**Page text**:
◇ ◇ ◇ ◇
While the comic has a largely supernatural cast, the storyline deals primarily with interpersonal relationships. The comic presents werewolves, vampires, and demons as essentially "normal" people dealing with their own talents and limitations.

Kel used the site Kickstarter to fund the first collection book.

Story

Sorcery 101 follows the life and troubles of Danny Gunn who is the former prince of Terra, a fictional country in the universe based roughly on England, but Danny is now a sorcerer-in-training, as well as a private school teacher. Along with a myriad cast of his friends and acquaintances, including but not limited to: his best friend Brad Wolfe; Brad's wife Ally and their daughter Rebecca; Danny's teacher, a vampire named Pat Warren; and the enigmatic elder vampire Seth, who has his own plans for Danny.

The story is set on a modern world closely resembling our own, but there are notable differences. In the series, vampires, demons, and werewolves have recently been discovered to be real, though most residents of this world still believe they are a hoax. The comic has a feel different from most supernatural comics. The story has modern firearms in use as well as ancient magics; cities and countries are named differently, but nevertheless seem to "match up" to real-world countries, such as Terra to the United Kingdom. Many works of popular culture like the film Star Wars and the TV show Avatar: The Last Airbender appear in the Sorcery 101 world. There are comics that are mildly amusing, but the main focus is on the story.

Final Notes from the writer of Sorcery 101

Characters

Main cast

Danny Gunn

Danny Gunn is the main character of the comic. He was born the prince of Terra, but Danny gave up his royal heritage after forming a blood bond with Seth.  Though the comic begins several years afterward, Danny looks younger than 35 years old, because the blood bond has also stopped his aging. Throughout the comic, it has been revealed that he is easily distracted by members of the opposite sex and that he is a chain smoker. Some time before the comic began he moved in with his friends, Brad and Ally Wolfe, in order to help babysit their rambunctious and preternaturally strong 5-year-old werewolf daughter named Rebecca.

Danny has an ex-wife and a seven-year-old daughter named Natalie, both of whom have appeared in the story so far. Danny is currently a teacher at a private all-boys high school wherein Jeff and Connor were in his class. He is currently teaching Con Law, with Connor and Ramon, a kid who he has accidentally slighted in the past.

Danny is taught sorcery by the vampire Pat Warren. Thus far Danny has been seen casting healing spells and learning fire spells in the comic, although according to Pat he also knows some powerful light spells.

Brad Wolfe

Brad Wolfe is a werewolf who has been friends with Danny for a long time. Thus far Brad has been shy and non-confrontational. The only time he has shown any violent behavior was when Ally was injured during the story arc "Wild Things." 

It was mentioned that being a werewolf gives Brad increased strength even while in human form. Brad also sports other wolf-like characteristics throughout Sorcery 101 while in human form, such as being colorblind.

Like Danny, Brad looks younger than he really is. Brad is also a big Star Wars fan. He made several references to the movie throughout the comic series.
◇ ◇ ◇ ◇
**Supplied material**:
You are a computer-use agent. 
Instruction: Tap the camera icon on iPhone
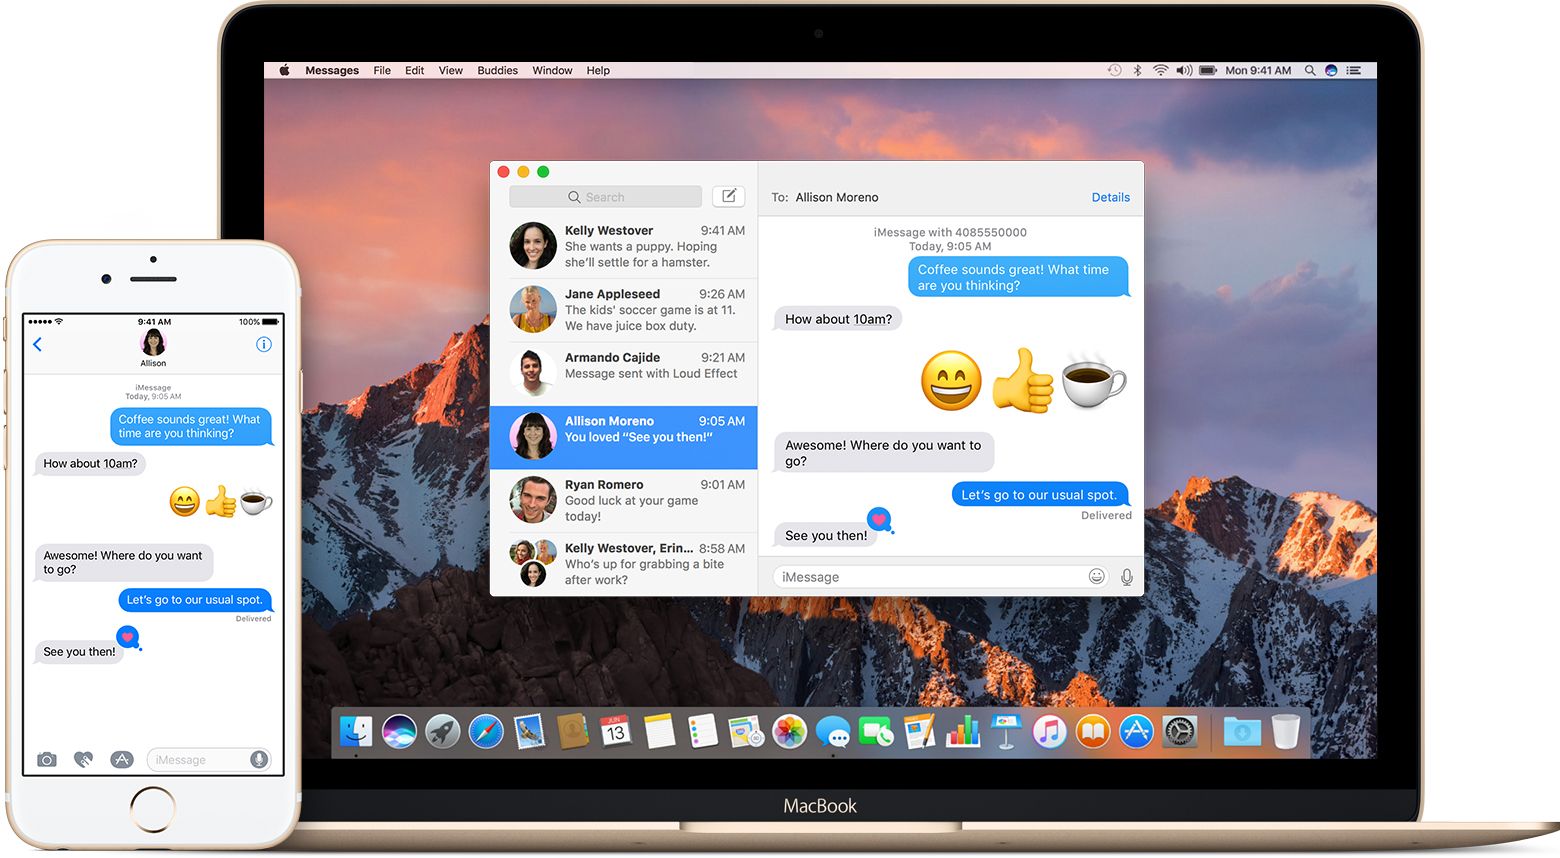[x=47, y=760]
◇ ◇ ◇ ◇
**Task objective**: In the Sorcery 101 text, name every character mentioned in the paragraph that directly follows the "Story" heading.

**Reply to the exercise**: Danny Gunn, Brad Wolfe, Ally, Rebecca, Pat Warren, Seth